AWJ wrote:
Basically, the 8080 family is a bit more like a RISC CPU in that calculating effective addresses is a distinct operation rather than something that gets folded into an "addressing mode". You could even say that the fundamental insight of RISC was "hey, instead of having all these addressing modes, let's just go back to the 8080 but add more and wider registers, because as long as you don't register spill doing address calculations explicitly ends up just as fast as doing them implicitly".
Yet practical RISC architectures ended up having a 68000-style pointer + short displacement as an available addressing mode for practical struct field access, rather than requiring an explicit addition every time to seek to the element of an array holding the value for a particular actor (in structure-of-arrays) or to the field of an actor's struct (in array-of-structures). In architectures where the load/store stage of the pipeline sits after the ALU stage, such as classical MIPS, address generation like this is essentially free.

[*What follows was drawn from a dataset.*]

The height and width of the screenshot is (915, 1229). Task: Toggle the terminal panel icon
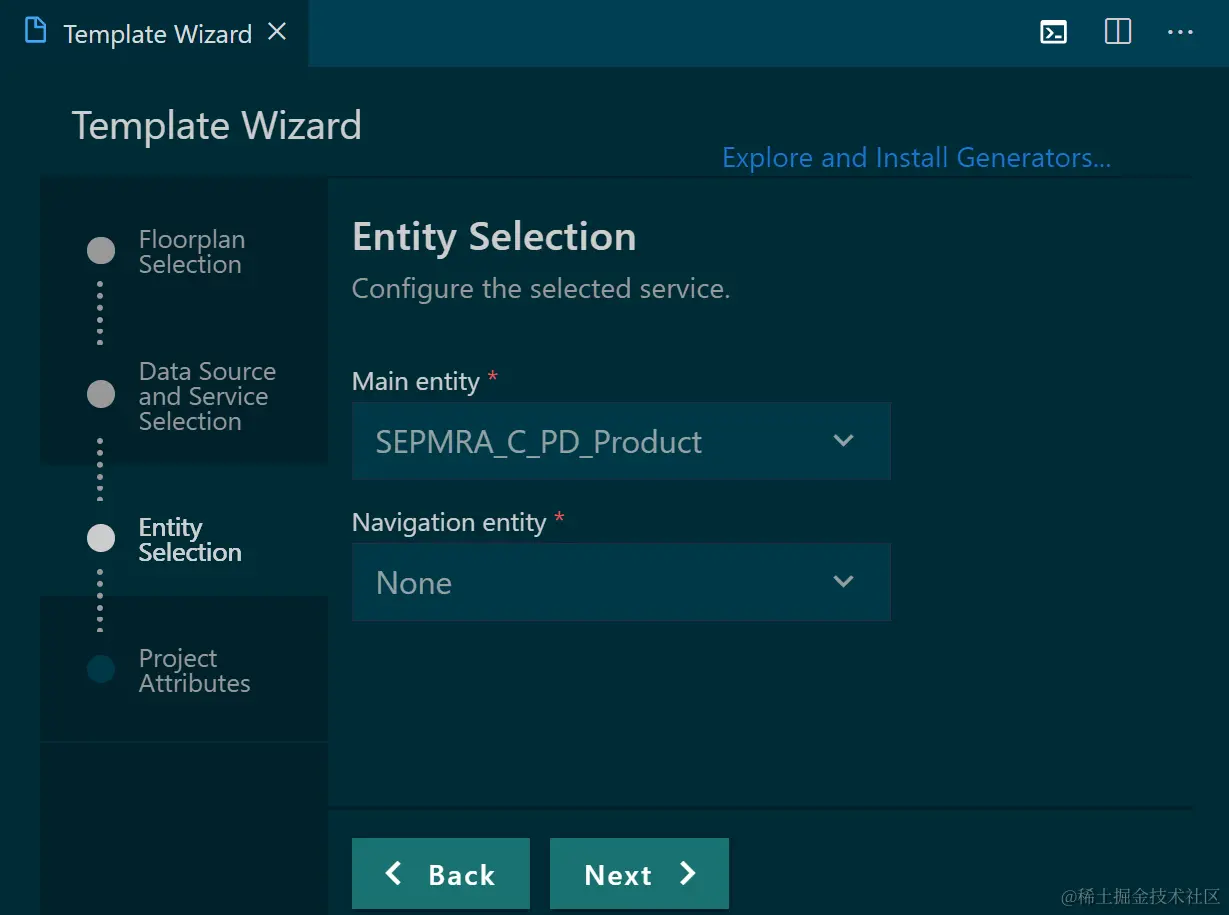pos(1054,32)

In MIPS, the most "by-the-book" RISC design,
lw $rt, 4($rs) reads from address rs + 4. ARM is even more flexible:
- ldr r0, [r1, #4] reads from address r1 + 4
- ldr r0, [r1, #4]! (pre-increment) adds 4 to r1 and reads from the new address
- ldr r0, [r1], #4 (post-increment) reads from address r1, then adds 4 to r1
- ldr r0, [r1, r2, lsl #2] (register indexed scaled) reads from address r1 + (r2 << 2)
Quote:
Register pressure makes arrays-of-structures painful on the 8080.

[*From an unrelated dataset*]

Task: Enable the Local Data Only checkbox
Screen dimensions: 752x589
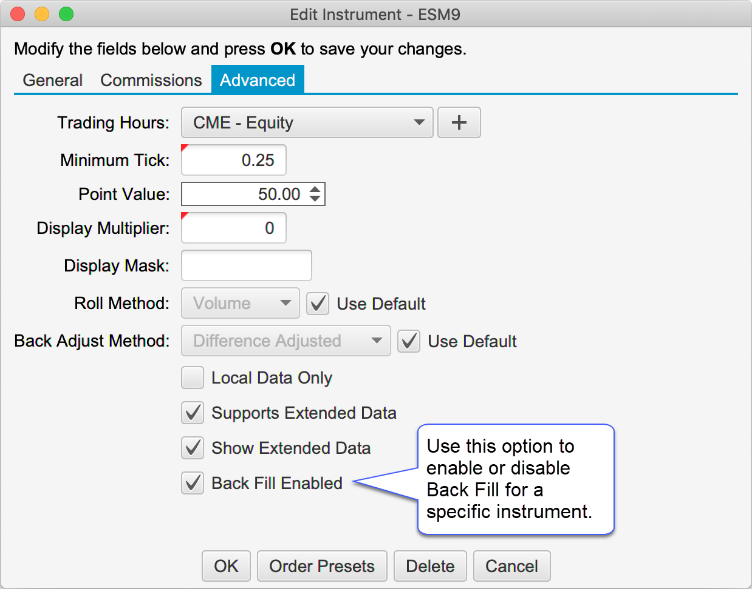Action: [192, 378]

And register pressure is one of the first things that the RISCs discarded.
Quote:
You do okay if you're only processing one array at a time, but if you've got two (even if only one is an array-of-structures) you need a register pair for one pointer, a register pair for the other pointer, a register pair to hold the strides, and a loop coun... uh oh, you're already out of registers.
The addition of the postincrement instructions on the GB only makes structures-of-arrays even more of a winner.
Say I store 16 bytes' worth of properties for each actor (player or active enemy) in a side-scrolling game across 16 parallel arrays. Position and velocity are already 10 bytes: X (screen, pixel, subpixel), X velocity (pixel/frame, subpixel/frame), Y (pixel, subpixel), Y velocity (pixel/frame, subpixel/frame), and facing direction. On top of that are actor class, state/animation frame, state transition time, and a couple more bytes related to loading the frame's tiles into VRAM. Would I then need to add the actor ID (in one register) to the base of each array to form HL for every single access?